Unless, of course, the central government steps in to bail out the national flag carrier.
Air India is now seeking a 39.81 billion rupees package from the state, though the airline has been asked to come out with a plan of action to make its existence viable.
The money may come as federal aid in the form of equity and loan.
But some say the airline needs a credible action plan to rescue it.
The civil aviation ministry says the 31,000 workforce should be trimmed to keep it viable. Estimates put the average number of employees per aircraft at nearly 1:230, while as per international standards, an airline needs 1:100 -150 employees.
Others question whether the ministry, which presides over the National Aviation Company Ltd created to run the merged Indian and Air India, can absolve itself from the faultlines posed by the bloated workforce.
Complimentary travel in business class for its employees is one of the perks authorities seek to curb. How much would such a measure help the carrier?
But is the high employee-aircraft ratio the sole reason for the airline’s woes, though it accounts for 40 billion rupees as wages annually for the troubled airline?
Air India’s debt in June 2009 more than doubled to 152 billion rupees from 65 billion rupees in November 2007. And that was mainly due to massive aircraft orders placed by the beleaguered firm with aircraft makers — 68 with Boeing and 43 with Airbus.
The orders were placed when the country was beginning to witness an aviation boom, but some analysts say the airline did not have the much needed aircraft when it really wanted them.
The opposing point of view is that you always need aircraft to catch up on a boom next time around.
Forty-nine aircraft have been received so far, but the aviation boom did not last long enough to justify the huge orders for the struggling airline, which placed orders worth nearly 440 billion rupees.
Four out of ten seats are vacant now, but that statistic can be tagged to many airlines as a global economic recession and soaring oil prices dented appetite for air travel.
Were the additional aircraft ordered without properly identifying the potential?
Nearly 30 airlines have become defunct globally in the past one year alone.
Now, wonks seek a renegotiation as part of the umpteen measures needed to lift the sagging fortunes of India’s state-run airline.
But any cancellation or deferring of placed orders would also invoke some penalty from aircraft makers.
Air India’s international market share dipped to about 18 percent in the last fiscal from 21.7 percent a year ago, while a percent of its domestic market share also declined to touch 16.9 percent in the period.
Airline passenger numbers dipped about 8 percent in the first half of 2009, adding to the mountain of woes faced by Air India.
In punctuality too, Air India’s domestic service stood fourth with a 75.7 percent record, behind Indigo (87 percent), Jet Airways (86.4 percent) and Go Air (83.4 percent).
Many bilateral agreements also allegedly ceded Air India’s market share to foreign air lines, while some huge revenue earners like ground handling operations in Bangalore and Hyderabad were gifted on a platter to foreign players.
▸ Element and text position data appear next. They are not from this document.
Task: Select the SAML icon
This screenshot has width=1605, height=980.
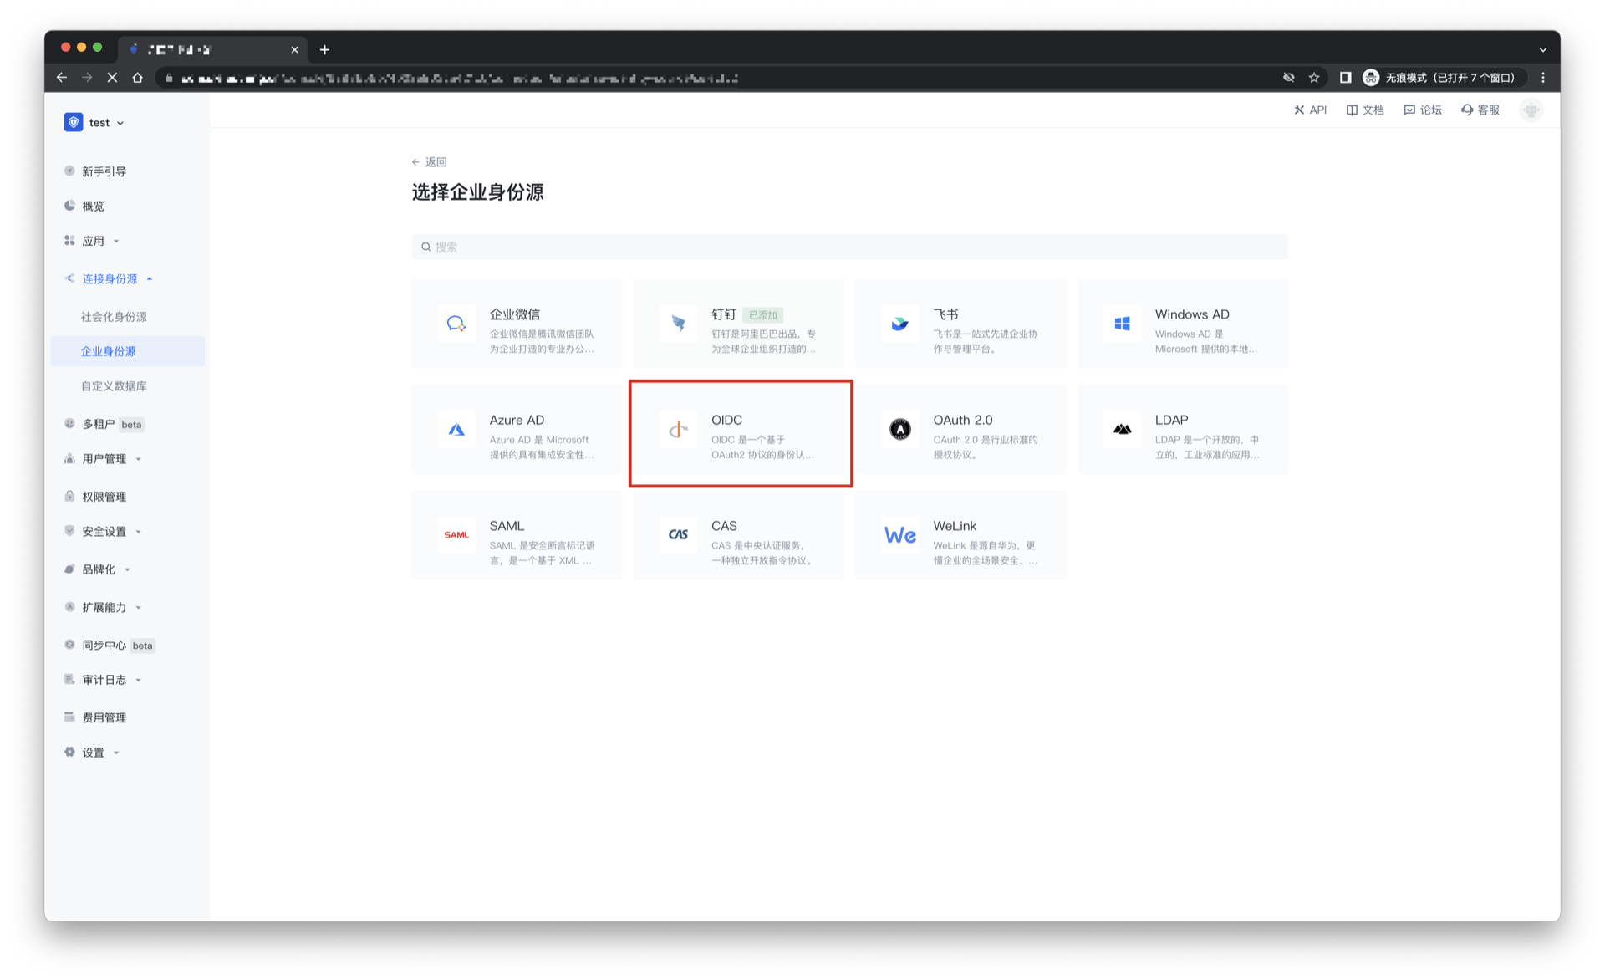Action: (x=456, y=535)
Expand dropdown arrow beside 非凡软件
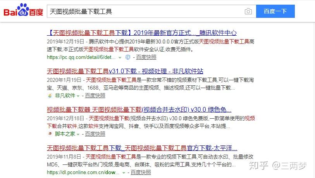The height and width of the screenshot is (178, 315). tap(78, 96)
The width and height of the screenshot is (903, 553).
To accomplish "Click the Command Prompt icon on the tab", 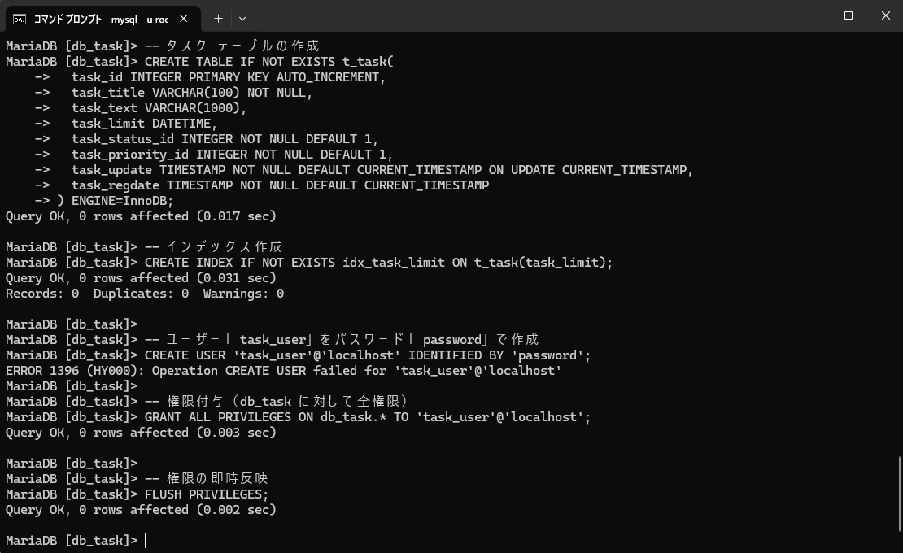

Aviation experts say the merger of Air India and Indian also did not have the desired impact.
So what would a turnaround for the airline involve?
Many say it will surely be a herculean task for the top brass of the airline. They are charting a rescue plan which would be whetted by SBI Caps before it is placed to the federal government for approval.
Can privatisation revive the dipping fortunes of Air India? Does it need aviation experts rather than bureaucrats to pull off a turnaround?